**Provided passage**
----
These cases also began to tail off at approximately 24 compute nodes. Similarly, with
24 I/O nodes, the performance increased to a peak of 226 Mbytes/sec before
leveling out, and with 32 I/O nodes, we obtained no better performance

14
b. PVFS read performance with Myrinet
Significant performance improvements was observed by running the same PVFS code
(using TCP) on Myrinet instead of fast ethernet as shown above.
The read bandwidth increased at 31 Mbytes/sec per compute process and leveled out
at approximately 138 Mbytes/sec with 4 I/O nodes, 255 Mbytes/sec with 8 I/O nodes,
450 Mbytes/sec with 16 I/O nodes, and 650 Mbytes/sec with 24 I/O nodes. With 32 I/O
nodes, the bandwidth reached 687 Mbytes/sec for 28 compute nodes, the maximum
tested size

15
b. PVFS write performance with Myrinet
For writing, the bandwidth increased at a rate of approximately 42 Mbytes/sec, higher than the
rate we measured with fast ethernet.
----
**Recorded data**
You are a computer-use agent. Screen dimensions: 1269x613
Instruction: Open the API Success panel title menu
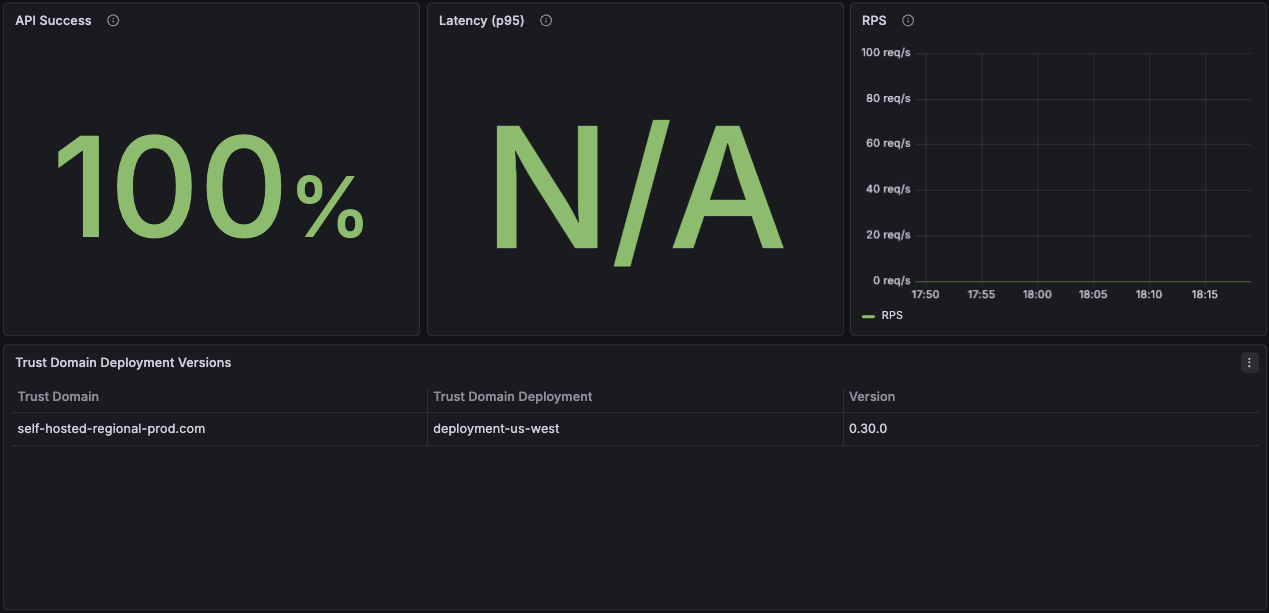coord(52,20)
----
**Parts of the exercise**
#1 In the PVFS performance excerpt, rewrite the paragraph that begins "The read bandwidth increased" as a short bulleted list that keeps its main figures.
#2 Answer these questions from the PVFS performance excerpt:
(a) With 24 I/O nodes, what peak does the opening passage report before performance leveled out?
(b) Which protocol did the PVFS code use when it ran on Myrinet?
(c) For writing, at roughly what rate did the bandwidth increase?
#3 Continue the PVFS performance excerpt after its final sentence.

**Responses per task**
#1
- Read bandwidth rose by about 31 Mbytes/sec per compute process.
- It leveled out at about 138 Mbytes/sec with 4 I/O nodes, 255 Mbytes/sec with 8, 450 Mbytes/sec with 16, and 650 Mbytes/sec with 24.
- With 32 I/O nodes, it reached 687 Mbytes/sec for 28 compute nodes, the largest size tested.

#2
(a) 226 Mbytes/sec
(b) TCP
(c) About 42 Mbytes/sec

#3
The performance levelled at 93 Mbytes/sec with 4 I/O nodes, 180 Mbytes/sec with 8 I/O nodes,
325 Mbytes/sec with 16 I/O nodes, 460 Mbytes/sec with 24 I/O nodes, and 670 Mbytes/sec with
32 I/O nodes.
In contrast to the fast-ethernet results, the performance with Myrinet maintained consistency as
the number of compute nodes was increased beyond the number of I/O nodes, and, in the case
of 4 I/O nodes, as many as 45 compute nodes (the largest number tested) could be efficiently
serviced.

16
MPI-IO Performance
c. ROMIO versus native PVFS performance with Myrinet and 32 I/O nodes
The same test program was modified to use MPI-IO calls rather than native PVFS calls. The
number of I/O nodes was fixed at 32, and the number of compute nodes was varied.
Figure above shows the performance of the MPI-IO and native PVFS versions of the program.
The performance of the two versions was comparable: MPI-IO added a small overhead of at most
7–8% on top of native PVFS. The authors believe that this overhead can be reduced further with
careful tuning.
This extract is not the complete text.